Asia Intermedialities Workshop

deadline for submissions: 
December 11, 2017
full name / name of organization: 
Elmo Gonzaga / The Chinese University of Hong Kong
contact email: 

Asia Intermedialities: New Objects, Themes, and Methods at the Convergence of East and Southeast Asian Cultural and Media Studies

 

Centre for Cultural Studies

Department of Cultural and Religious Studies

The Chinese University of Hong Kong

25-26 May 2018

 

Convener: Elmo Gonzaga (Cultural and Religious Studies, CUHK)

 

In the past decade, increased scholarly focus has been devoted to Asian media flows under the rubrics of ‘Inter-Asia,’ ‘TransAsia,’ and ‘Global Asia.’ This new emphasis on the study of cultural affinities and interactions within the Asian region has accompanied the shift of the world market toward economies like South Korea and the People’s Republic of China, and the emergence of new trade blocs such as the Association of Southeast Asian Nations or ASEAN.

 

Reflecting on different areas of Asian Studies, Benedict Anderson and Harry Harootunian have highlighted the importance of situating intermediality amid the complexities of particular social milieus and media ecologies. This workshop aims to make an intervention in this critical debate by uncovering and exploring linkages between two fields, East Asian and Southeast Asian Cultural and Media Studies, which are often treated as disciplinarily separate. Through the course of this workshop, we hope to formulate questions for inquiry, identify objects of study, and develop methods for analysis in examining the diverse intermedial encounters and exchanges that transpire among East and Southeast Asian cultural and media flows and processes.

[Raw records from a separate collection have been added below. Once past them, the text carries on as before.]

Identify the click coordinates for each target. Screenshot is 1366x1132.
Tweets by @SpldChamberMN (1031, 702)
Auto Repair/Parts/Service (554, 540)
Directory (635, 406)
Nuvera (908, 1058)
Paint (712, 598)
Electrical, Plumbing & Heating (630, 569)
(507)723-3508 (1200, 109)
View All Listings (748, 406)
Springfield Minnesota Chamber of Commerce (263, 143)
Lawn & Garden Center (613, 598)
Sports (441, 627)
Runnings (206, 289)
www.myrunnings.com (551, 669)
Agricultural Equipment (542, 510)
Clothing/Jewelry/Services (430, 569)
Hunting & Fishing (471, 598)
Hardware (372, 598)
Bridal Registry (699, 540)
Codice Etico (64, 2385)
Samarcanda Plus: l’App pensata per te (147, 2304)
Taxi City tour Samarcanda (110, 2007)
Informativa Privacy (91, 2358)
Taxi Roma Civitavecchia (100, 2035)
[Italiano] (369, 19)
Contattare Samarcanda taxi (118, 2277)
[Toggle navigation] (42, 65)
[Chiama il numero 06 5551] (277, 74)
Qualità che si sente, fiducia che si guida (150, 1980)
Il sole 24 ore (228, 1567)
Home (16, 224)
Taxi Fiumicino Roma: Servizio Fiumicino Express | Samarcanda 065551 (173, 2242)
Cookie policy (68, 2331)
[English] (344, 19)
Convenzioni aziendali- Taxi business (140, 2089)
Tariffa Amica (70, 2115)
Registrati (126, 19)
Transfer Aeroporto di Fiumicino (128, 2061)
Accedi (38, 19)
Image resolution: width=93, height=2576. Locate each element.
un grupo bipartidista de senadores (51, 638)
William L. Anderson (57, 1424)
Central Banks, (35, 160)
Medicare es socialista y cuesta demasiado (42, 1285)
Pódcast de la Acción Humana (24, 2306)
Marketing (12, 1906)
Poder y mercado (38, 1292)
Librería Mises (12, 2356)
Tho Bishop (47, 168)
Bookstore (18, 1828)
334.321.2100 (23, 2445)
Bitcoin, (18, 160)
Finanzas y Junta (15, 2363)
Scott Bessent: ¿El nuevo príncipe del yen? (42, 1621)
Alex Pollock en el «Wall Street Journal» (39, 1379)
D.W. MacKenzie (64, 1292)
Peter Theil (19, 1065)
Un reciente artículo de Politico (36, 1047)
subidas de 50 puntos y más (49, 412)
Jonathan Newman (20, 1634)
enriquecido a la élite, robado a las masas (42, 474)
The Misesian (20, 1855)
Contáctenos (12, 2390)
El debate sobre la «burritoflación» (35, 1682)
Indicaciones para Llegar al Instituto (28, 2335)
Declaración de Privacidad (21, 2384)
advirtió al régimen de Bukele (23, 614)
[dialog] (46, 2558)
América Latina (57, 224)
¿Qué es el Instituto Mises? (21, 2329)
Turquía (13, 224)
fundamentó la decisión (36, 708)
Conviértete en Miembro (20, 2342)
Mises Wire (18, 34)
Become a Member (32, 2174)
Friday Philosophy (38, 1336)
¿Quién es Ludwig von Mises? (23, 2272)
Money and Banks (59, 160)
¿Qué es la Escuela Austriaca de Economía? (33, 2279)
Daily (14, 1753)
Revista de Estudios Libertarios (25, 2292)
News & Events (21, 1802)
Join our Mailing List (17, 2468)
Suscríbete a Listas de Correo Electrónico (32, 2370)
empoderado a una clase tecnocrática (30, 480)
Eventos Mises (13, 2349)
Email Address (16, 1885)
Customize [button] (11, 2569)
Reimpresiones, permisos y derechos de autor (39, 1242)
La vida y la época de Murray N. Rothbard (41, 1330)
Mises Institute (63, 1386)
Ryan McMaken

The intent is to bring salient theories, issues, and materials from these two fields into dialogue with each other with the goal of extending and redefining our existent knowledges and approaches without reinstating former hierarchies or establishing new ones.

 

The workshop is open to current practitioners of Inter-Asia, TransAsia, or Global Asia approaches, as well as disciplinary specialists who might be interested in expanding the geographical, theoretical, and methodological scope of their research. We invite papers that inquire into how objects, theories, themes, and methods specific to the two distinct fields of East Asian and Southeast Asian Cultural and Media Studies might overlap and cross-fertilize. Presenters should try to address one or more of the following questions:

 

  1. What media objects and modalities distinct to different localities from these two geographic areas could be seen to bear affinities in terms of genre or form?
  2. How might variations in the practices of displaying and consuming media content from different localities unveil disparities in or tensions over their parameters and functions?
  3. How might cultural and media flows be transmitted across national borders through East Asian and Southeast Asian infrastructures and networks in ways that expose, challenge, and transform the limits of these paradigms and their affordances?
  4. What themes, theories, and methods salient to one field of study might be useful for comprehending and analyzing texts from the other field? How would this exchange allow such themes, theories, and methods to be deployed with a new understanding of their possibilities and efficacies?
  5. How are particular social milieus and media ecologies constituted as sites of encounter, negotiation, and interchange between East Asian and Southeast Asian cultural flows?

 

Confirmed speakers include Bliss Cua Lim (University of California, Irvine), Bao Weihong (University of California, Berkeley), Rolando Tolentino (University of the Philippines), Kim Jihoon (Chung-Ang University), and Brian Bernards (University of Southern California).

 

Proposals in English of up to 300 words, along with a brief CV, should be sent to Cheung Chui Yu at cuccs@cuhk.edu.hk by 11 December 2017.

 

Presenters will be informed of their acceptance by early January. The aim is for the scope of the workshop to reflect a diversity of critical objects and geographical areas. To facilitate discussion, accepted papers are expected to be circulated among the participants before the workshop.